%%

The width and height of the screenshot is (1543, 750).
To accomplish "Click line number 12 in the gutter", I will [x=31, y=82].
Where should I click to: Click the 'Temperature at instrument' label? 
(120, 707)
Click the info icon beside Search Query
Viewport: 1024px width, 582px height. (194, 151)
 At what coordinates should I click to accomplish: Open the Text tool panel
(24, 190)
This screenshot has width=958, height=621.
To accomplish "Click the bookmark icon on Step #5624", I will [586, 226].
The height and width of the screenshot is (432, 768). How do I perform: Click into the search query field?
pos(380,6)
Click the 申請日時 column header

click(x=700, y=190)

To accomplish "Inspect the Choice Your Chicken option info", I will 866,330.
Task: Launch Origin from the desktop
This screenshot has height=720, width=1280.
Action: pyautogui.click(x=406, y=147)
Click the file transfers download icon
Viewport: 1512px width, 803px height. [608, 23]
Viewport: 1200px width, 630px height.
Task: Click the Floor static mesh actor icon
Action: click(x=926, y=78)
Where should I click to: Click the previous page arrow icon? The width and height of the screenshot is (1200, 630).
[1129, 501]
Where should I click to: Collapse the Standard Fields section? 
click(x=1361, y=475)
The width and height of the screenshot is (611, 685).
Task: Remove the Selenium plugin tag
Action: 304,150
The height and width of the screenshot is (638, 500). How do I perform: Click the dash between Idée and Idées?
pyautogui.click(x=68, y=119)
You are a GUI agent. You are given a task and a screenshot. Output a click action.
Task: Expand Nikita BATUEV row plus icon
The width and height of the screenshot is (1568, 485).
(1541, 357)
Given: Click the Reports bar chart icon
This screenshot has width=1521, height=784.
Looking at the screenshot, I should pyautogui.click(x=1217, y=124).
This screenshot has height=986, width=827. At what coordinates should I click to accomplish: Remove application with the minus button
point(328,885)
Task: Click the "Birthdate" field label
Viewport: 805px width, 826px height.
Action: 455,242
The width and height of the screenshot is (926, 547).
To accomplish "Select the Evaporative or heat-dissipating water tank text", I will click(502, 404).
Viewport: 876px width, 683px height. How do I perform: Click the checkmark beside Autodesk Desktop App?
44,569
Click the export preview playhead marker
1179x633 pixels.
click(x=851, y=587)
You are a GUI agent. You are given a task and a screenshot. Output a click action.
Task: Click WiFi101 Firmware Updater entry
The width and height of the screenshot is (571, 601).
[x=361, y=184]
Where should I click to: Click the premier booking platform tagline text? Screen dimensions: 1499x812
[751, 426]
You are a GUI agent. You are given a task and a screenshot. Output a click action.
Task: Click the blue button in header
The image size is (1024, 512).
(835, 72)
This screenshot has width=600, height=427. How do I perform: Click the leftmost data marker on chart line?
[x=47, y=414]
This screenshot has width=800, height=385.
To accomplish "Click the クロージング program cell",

%%

ASSIGNMENT: Every entry above needs to be written out again exactly.

RESPONSE AREA:
The width and height of the screenshot is (1543, 750).
To accomplish "Click line number 12 in the gutter", I will [x=31, y=82].
Where should I click to: Click the 'Temperature at instrument' label? 
(120, 707)
Click the info icon beside Search Query
Viewport: 1024px width, 582px height. (194, 151)
 At what coordinates should I click to accomplish: Open the Text tool panel
(24, 190)
This screenshot has width=958, height=621.
To accomplish "Click the bookmark icon on Step #5624", I will [586, 226].
The height and width of the screenshot is (432, 768). How do I perform: Click into the search query field?
pos(380,6)
Click the 申請日時 column header

click(x=700, y=190)

To accomplish "Inspect the Choice Your Chicken option info", I will 866,330.
Task: Launch Origin from the desktop
This screenshot has height=720, width=1280.
Action: pyautogui.click(x=406, y=147)
Click the file transfers download icon
Viewport: 1512px width, 803px height. [608, 23]
Viewport: 1200px width, 630px height.
Task: Click the Floor static mesh actor icon
Action: click(x=926, y=78)
Where should I click to: Click the previous page arrow icon? The width and height of the screenshot is (1200, 630).
[1129, 501]
Where should I click to: Collapse the Standard Fields section? 
click(x=1361, y=475)
The width and height of the screenshot is (611, 685).
Task: Remove the Selenium plugin tag
Action: 304,150
The height and width of the screenshot is (638, 500). How do I perform: Click the dash between Idée and Idées?
pyautogui.click(x=68, y=119)
You are a GUI agent. You are given a task and a screenshot. Output a click action.
Task: Expand Nikita BATUEV row plus icon
The width and height of the screenshot is (1568, 485).
(1541, 357)
Given: Click the Reports bar chart icon
This screenshot has width=1521, height=784.
Looking at the screenshot, I should pyautogui.click(x=1217, y=124).
This screenshot has height=986, width=827. At what coordinates should I click to accomplish: Remove application with the minus button
point(328,885)
Task: Click the "Birthdate" field label
Viewport: 805px width, 826px height.
Action: 455,242
The width and height of the screenshot is (926, 547).
To accomplish "Select the Evaporative or heat-dissipating water tank text", I will click(502, 404).
Viewport: 876px width, 683px height. How do I perform: Click the checkmark beside Autodesk Desktop App?
44,569
Click the export preview playhead marker
1179x633 pixels.
click(x=851, y=587)
You are a GUI agent. You are given a task and a screenshot. Output a click action.
Task: Click WiFi101 Firmware Updater entry
The width and height of the screenshot is (571, 601).
[x=361, y=184]
Where should I click to: Click the premier booking platform tagline text? Screen dimensions: 1499x812
[751, 426]
You are a GUI agent. You are given a task and a screenshot. Output a click action.
Task: Click the blue button in header
The image size is (1024, 512).
(835, 72)
This screenshot has width=600, height=427. How do I perform: Click the leftmost data marker on chart line?
[x=47, y=414]
This screenshot has width=800, height=385.
To accomplish "Click the クロージング program cell",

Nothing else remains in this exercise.